Acceptability and Feasibility of a Financial Incentive Intervention to Improve Retention in HIV Care among Pregnant Women in Johannesburg, South Africa

December 2017 - Structural Prevention

View Full Edition Send to a Friend

Clouse, K., Mongwenyana, C., Musina, M., et al. AIDS Care (October 2017), doi:10.1080.09540121.2017.1394436.

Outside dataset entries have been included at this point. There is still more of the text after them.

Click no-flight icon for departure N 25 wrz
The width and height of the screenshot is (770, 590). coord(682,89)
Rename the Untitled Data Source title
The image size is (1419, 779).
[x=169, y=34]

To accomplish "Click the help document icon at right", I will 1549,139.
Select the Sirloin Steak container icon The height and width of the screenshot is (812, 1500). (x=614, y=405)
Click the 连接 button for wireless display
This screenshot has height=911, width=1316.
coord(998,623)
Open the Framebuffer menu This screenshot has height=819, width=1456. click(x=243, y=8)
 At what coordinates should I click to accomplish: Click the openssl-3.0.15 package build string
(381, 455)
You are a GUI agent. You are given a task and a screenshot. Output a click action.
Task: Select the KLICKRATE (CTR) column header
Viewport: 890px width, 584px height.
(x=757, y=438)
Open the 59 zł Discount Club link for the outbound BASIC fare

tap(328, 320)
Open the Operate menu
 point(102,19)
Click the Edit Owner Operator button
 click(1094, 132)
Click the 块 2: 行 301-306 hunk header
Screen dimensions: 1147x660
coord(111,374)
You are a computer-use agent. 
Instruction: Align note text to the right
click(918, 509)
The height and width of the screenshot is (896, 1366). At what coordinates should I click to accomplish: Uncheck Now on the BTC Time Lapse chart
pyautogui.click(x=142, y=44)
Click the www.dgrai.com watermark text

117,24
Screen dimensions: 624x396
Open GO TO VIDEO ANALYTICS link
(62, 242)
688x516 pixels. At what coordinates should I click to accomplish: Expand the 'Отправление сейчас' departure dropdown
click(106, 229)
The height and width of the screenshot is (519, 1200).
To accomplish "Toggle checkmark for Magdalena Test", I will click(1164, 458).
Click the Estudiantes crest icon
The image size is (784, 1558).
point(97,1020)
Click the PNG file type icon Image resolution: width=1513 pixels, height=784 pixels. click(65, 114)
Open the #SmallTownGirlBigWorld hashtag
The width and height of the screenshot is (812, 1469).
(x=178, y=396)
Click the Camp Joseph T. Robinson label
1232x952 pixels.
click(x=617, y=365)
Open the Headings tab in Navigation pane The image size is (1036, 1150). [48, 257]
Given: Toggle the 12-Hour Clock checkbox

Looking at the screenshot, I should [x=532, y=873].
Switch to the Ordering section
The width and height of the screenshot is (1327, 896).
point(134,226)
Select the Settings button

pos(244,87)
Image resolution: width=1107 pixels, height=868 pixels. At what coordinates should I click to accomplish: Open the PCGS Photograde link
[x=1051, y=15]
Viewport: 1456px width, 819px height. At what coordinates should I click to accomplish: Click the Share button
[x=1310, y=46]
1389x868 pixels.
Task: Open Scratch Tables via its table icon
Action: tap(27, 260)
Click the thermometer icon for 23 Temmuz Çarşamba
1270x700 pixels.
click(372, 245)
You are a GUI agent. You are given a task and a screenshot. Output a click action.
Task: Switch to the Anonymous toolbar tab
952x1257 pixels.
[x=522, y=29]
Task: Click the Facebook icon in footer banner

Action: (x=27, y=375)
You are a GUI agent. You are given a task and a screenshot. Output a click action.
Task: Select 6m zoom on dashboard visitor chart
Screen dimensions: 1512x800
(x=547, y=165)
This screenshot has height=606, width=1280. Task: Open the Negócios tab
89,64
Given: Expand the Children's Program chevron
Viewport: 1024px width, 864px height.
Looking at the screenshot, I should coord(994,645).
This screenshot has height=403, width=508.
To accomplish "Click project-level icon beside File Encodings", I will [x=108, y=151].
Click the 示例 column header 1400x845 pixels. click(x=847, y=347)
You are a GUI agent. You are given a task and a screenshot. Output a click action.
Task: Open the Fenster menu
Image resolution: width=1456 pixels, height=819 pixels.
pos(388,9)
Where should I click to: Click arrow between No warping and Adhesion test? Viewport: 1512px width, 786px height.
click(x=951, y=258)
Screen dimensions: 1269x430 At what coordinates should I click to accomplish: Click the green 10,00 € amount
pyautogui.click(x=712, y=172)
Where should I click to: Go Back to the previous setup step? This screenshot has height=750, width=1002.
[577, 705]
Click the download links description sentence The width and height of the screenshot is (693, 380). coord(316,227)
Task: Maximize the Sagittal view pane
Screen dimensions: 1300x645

This study in South Africa examined the acceptability and feasibility of a one-time supermarket voucher of US$4 as an incentive for women to attend a postpartum visit within 10 weeks of giving birth. Among the 100 participants, 71 percent had been diagnosed during antenatal care for the pregnancy under study, 81 percent described the pregnancy as unplanned, and all participants had been prescribed antiretroviral treatment. Sixty-four percent of women attended a postpartum visit within 10 weeks, making them eligible for the voucher; of these, nearly 80 percent received the voucher. Thirty participants did not return within the 10-week time period and did not receive vouchers. At study enrollment, 86 percent reported that the voucher would give them incentive to return for a postpartum check. Most women (71%) stated that they would use the voucher to buy products for the baby; 20.3 percent stated that they would buy food. Most participants who stated that the voucher would not serve as an incentive said that it was because they already felt motivated to maintain their health. The authors concluded that though financial incentives is acceptable and feasible for retaining women in postpartum care, many participants said that they preferred improved integrated services, HIV counseling, and health education.